::: Input :::

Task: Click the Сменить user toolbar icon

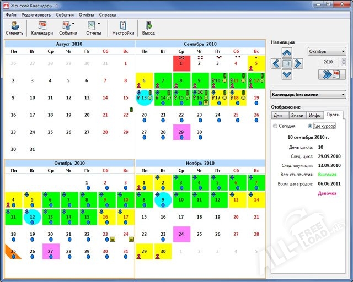Action: click(14, 28)
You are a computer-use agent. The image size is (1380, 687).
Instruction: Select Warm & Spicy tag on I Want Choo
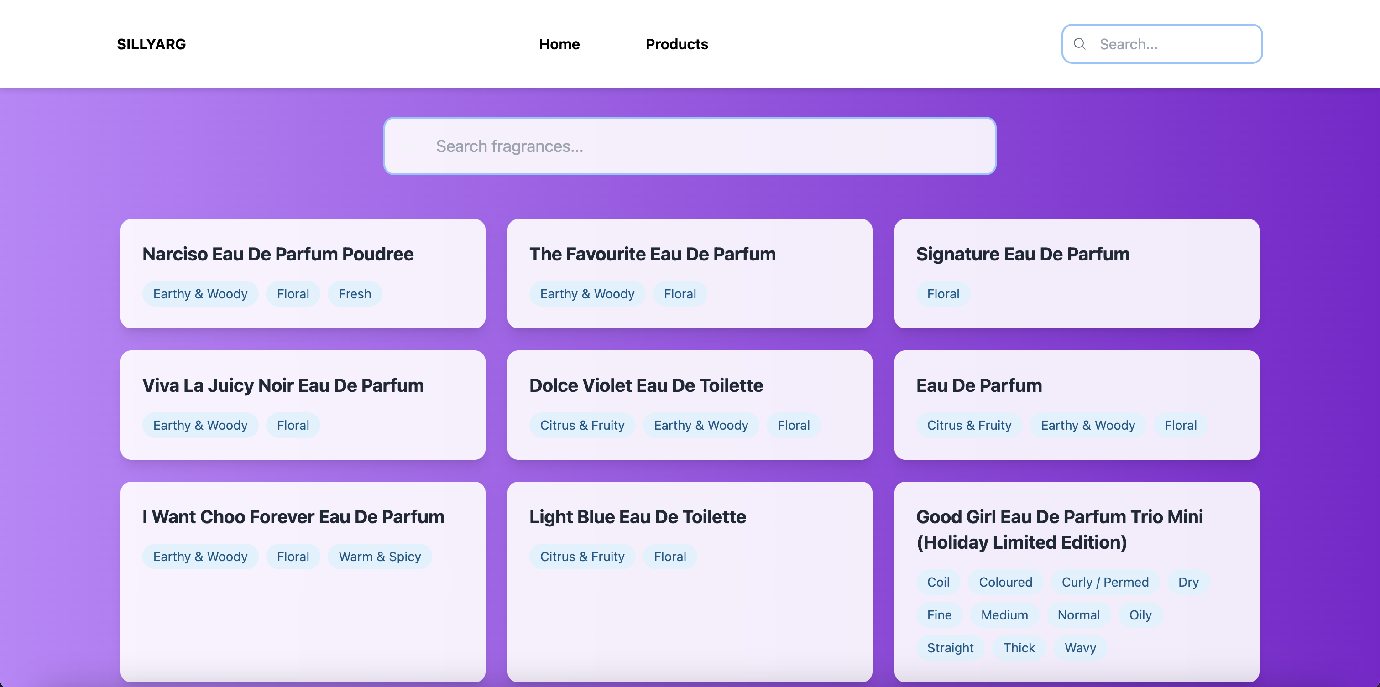(379, 556)
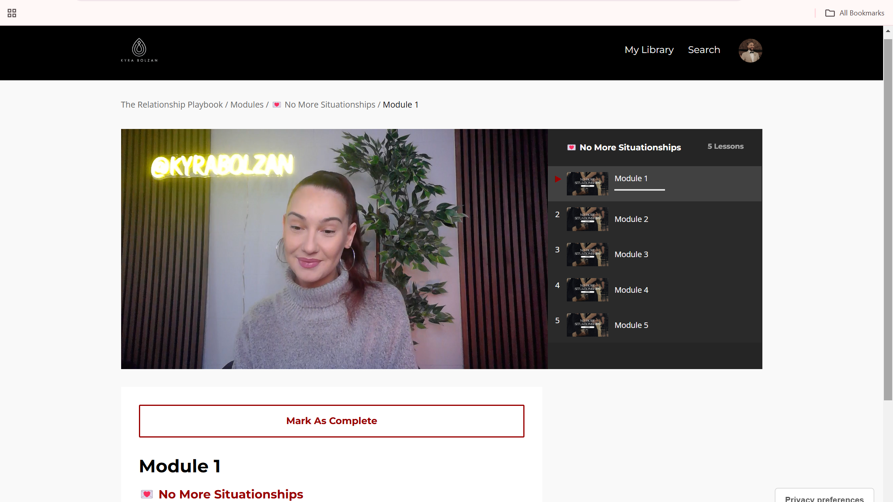Mark the lesson as complete

click(331, 421)
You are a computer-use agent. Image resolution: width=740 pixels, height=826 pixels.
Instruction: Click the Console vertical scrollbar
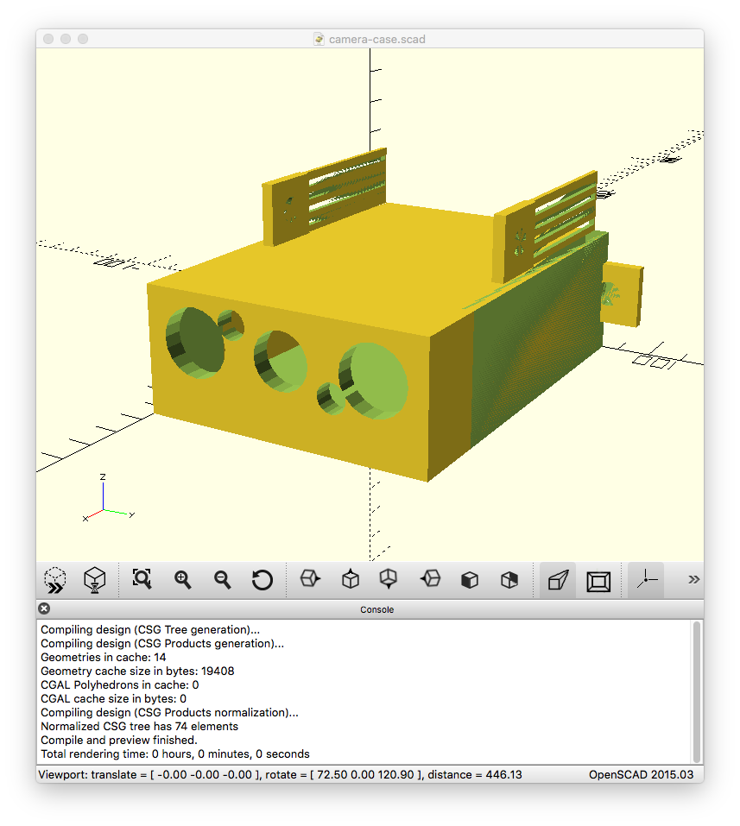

:::

**What needs to be done**
Switch every "Instruction" in the items above to "Directive" and write the items out again with nothing else changed. Leave the pictures out.

**Solution**
Task: Click the Сменить user toolbar icon

Action: click(14, 28)
You are a computer-use agent. The image size is (1380, 687).
Directive: Select Warm & Spicy tag on I Want Choo
(379, 556)
Mark the lesson as complete

click(331, 421)
You are a computer-use agent. Image resolution: width=740 pixels, height=826 pixels.
Directive: Click the Console vertical scrollbar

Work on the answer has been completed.